‘Good. She has been buried?’
‘She was carried out before dawn.’
‘Tell me now, upon your salvation, is any one kept prisoner here?’
Leo, an elderly man, his eyes red with tears and his hands tremulous, gazed meaningly at the questioner.
‘No one; no one,’ he answered under his breath. ’I swear it to you, O lord Basil.’
‘Come with me through the house.’
’But Leo, moving nearer, begged that he might be heard and believed. He understood the meaning of these inquiries, for he had been with his mistress at Surrentum. They whom Basil sought were not here; all search would be useless; in proof of this Leo offered the evidence of his wife, who could reveal something of moment which she had learnt only a few hours ago. The woman was called, and Basil spoke apart with her; he learnt that Petronilla, as soon as her pains began, sent a messenger to the deacon Leander, entreating him to come; but Leander had only yesterday set out on a journey, and would not be back for a week or more. Hearing this, the stricken lady fell into an anguish of mind worse even than that of the body; she uttered words signifying repentance for some ill-doing, and, after a while, said to those who were beside her—a physician and the speaker—that, if she died, they were to make known to Bessas that the deacon Leander, he and he alone, could tell all. Having said this, Petronilla became for a time calmer; but her sufferings increased, and suddenly she bade summon the presbyter of St. Cecilia’s church. With him she spoke alone, and for a long time. Since, she had uttered no word touching worldly matters; the woman believed that she was now unconscious.
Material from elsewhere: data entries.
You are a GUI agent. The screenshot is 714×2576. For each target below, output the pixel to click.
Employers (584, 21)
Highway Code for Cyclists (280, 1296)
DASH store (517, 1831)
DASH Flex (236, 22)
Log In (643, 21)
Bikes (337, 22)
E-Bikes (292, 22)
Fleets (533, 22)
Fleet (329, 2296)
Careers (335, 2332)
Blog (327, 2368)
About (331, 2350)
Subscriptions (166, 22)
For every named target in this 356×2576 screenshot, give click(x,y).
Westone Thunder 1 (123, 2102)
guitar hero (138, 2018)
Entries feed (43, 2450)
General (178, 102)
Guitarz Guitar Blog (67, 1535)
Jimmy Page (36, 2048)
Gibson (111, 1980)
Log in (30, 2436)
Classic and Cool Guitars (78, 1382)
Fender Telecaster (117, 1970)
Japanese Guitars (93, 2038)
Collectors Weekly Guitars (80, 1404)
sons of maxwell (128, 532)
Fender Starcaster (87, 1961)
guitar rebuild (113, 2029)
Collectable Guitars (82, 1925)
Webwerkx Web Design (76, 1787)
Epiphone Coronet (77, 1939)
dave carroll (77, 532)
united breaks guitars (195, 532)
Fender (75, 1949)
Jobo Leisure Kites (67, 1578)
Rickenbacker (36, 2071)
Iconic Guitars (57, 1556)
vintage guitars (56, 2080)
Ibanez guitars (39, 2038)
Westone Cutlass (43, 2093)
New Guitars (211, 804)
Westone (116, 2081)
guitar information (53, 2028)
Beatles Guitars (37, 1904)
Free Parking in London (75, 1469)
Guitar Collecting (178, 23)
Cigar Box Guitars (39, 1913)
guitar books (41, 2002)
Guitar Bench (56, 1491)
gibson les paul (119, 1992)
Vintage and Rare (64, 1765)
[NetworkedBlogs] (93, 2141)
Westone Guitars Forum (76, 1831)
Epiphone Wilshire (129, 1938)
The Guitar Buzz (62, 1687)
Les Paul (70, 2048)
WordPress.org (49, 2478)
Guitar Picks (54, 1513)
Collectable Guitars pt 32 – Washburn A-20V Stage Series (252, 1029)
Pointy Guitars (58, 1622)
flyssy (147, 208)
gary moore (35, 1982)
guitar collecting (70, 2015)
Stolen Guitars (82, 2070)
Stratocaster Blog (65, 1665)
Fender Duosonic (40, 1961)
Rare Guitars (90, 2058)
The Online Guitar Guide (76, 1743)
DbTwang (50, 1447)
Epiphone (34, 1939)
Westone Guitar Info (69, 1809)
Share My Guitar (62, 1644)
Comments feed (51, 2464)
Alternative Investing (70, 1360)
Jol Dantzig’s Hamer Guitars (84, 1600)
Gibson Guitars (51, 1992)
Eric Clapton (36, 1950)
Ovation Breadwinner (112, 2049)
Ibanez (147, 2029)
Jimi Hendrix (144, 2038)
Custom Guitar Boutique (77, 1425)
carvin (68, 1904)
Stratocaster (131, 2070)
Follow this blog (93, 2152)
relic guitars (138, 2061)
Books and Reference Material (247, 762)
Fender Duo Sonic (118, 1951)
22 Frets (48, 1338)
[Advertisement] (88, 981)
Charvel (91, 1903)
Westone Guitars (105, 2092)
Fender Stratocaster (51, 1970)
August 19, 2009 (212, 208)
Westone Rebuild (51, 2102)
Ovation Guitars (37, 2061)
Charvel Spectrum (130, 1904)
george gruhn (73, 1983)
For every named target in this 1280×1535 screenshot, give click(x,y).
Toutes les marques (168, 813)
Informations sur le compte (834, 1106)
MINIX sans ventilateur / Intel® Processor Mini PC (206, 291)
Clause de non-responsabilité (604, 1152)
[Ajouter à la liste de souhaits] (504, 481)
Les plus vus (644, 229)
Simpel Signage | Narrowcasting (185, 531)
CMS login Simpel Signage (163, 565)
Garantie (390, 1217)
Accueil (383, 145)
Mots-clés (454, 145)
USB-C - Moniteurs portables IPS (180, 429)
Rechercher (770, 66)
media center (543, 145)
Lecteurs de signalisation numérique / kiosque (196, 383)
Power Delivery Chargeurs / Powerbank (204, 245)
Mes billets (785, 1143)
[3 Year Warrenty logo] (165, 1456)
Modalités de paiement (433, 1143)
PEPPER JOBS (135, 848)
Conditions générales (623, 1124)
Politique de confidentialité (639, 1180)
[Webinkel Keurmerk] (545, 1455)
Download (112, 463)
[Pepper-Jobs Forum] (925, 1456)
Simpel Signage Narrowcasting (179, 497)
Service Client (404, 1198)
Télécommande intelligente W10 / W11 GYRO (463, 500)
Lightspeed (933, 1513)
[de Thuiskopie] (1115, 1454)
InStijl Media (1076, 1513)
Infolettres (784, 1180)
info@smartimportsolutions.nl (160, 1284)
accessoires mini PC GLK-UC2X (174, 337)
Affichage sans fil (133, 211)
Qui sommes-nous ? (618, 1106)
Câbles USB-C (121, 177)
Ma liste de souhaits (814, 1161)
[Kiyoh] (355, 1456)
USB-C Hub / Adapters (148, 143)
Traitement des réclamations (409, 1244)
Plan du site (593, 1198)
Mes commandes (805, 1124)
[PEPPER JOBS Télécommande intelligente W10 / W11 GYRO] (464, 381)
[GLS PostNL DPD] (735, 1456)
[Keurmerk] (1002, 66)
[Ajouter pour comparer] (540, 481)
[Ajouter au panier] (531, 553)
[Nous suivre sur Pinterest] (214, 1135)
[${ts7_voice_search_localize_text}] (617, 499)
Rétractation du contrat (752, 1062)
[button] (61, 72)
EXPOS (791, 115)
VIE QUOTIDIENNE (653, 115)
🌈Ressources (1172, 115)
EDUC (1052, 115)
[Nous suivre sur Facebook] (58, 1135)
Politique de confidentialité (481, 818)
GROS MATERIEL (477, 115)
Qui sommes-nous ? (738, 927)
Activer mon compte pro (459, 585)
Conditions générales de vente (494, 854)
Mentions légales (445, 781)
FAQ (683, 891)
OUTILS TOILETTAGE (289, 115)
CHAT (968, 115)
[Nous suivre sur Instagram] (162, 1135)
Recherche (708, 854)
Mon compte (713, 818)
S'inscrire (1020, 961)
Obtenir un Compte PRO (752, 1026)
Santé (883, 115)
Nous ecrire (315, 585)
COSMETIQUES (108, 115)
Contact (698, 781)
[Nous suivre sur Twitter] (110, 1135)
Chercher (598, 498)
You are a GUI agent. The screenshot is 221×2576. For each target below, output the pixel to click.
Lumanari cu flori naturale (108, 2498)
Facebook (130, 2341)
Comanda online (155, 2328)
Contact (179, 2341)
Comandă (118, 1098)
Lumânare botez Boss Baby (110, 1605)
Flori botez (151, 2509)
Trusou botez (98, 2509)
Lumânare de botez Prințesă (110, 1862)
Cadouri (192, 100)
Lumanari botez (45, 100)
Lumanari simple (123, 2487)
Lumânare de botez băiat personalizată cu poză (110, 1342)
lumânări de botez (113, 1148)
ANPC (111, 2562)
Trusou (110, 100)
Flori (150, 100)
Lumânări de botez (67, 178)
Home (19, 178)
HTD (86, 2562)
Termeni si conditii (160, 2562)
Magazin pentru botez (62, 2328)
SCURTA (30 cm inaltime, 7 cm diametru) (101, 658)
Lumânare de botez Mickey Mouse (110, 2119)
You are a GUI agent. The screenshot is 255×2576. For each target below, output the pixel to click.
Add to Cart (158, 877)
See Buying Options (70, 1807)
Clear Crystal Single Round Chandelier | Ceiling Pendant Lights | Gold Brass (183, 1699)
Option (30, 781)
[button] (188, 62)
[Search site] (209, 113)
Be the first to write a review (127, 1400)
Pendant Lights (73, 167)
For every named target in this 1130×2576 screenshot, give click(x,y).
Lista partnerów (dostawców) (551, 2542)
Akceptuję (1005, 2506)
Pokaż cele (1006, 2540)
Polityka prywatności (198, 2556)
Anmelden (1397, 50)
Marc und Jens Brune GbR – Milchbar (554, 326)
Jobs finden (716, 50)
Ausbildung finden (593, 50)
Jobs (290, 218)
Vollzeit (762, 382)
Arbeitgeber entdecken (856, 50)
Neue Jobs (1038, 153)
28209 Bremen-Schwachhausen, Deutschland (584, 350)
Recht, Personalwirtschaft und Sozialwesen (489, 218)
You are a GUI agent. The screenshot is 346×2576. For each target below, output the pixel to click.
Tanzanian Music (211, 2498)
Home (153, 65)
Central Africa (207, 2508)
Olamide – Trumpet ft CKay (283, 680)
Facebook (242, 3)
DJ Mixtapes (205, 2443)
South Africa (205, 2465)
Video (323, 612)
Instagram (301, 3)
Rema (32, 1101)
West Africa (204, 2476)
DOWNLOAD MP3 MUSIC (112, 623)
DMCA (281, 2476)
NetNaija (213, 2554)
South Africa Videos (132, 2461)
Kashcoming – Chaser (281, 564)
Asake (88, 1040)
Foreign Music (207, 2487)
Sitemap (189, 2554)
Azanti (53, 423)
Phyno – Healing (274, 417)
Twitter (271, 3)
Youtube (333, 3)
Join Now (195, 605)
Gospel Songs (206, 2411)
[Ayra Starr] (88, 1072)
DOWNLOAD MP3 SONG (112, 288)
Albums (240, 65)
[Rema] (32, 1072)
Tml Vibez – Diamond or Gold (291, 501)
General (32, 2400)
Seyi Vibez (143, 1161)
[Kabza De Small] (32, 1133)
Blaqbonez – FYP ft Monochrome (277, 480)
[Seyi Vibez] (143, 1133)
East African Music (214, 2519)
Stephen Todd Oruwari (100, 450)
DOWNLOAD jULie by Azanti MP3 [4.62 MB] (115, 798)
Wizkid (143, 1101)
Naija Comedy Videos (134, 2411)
‘And you swear to me,’ said Basil, who quivered as he listened, ‘that this is the truth and all you know?’
Leo’s wife swore by everything sacred on earth, and by all the powers of heaven, that she had falsified nothing, concealed nothing. Thereupon Basil turned to go away. In the vestibule, the slaves knelt weeping before him, some with entreaties to be permitted to leave this stricken house, some imploring advice against the plague; men and women alike, all were beside themselves with terror. In this moment there came a knocking at the entrance; the porter ran to open, and admitted Gordian. Basil and he, who had not met since the day of the family gathering, spoke together in the portico. He had come, said Gordian, in the fear that Petronilla had been forsaken by all her household, as sometimes happened to those infected. Had it been so, he would have held it a duty to approach her with what solace he could. As it was, physician and priest and servants being here, he durst not risk harm to his own family; but he would hold himself in readiness, if grave occasion summoned him. So Gordian remounted his horse, and rode back home.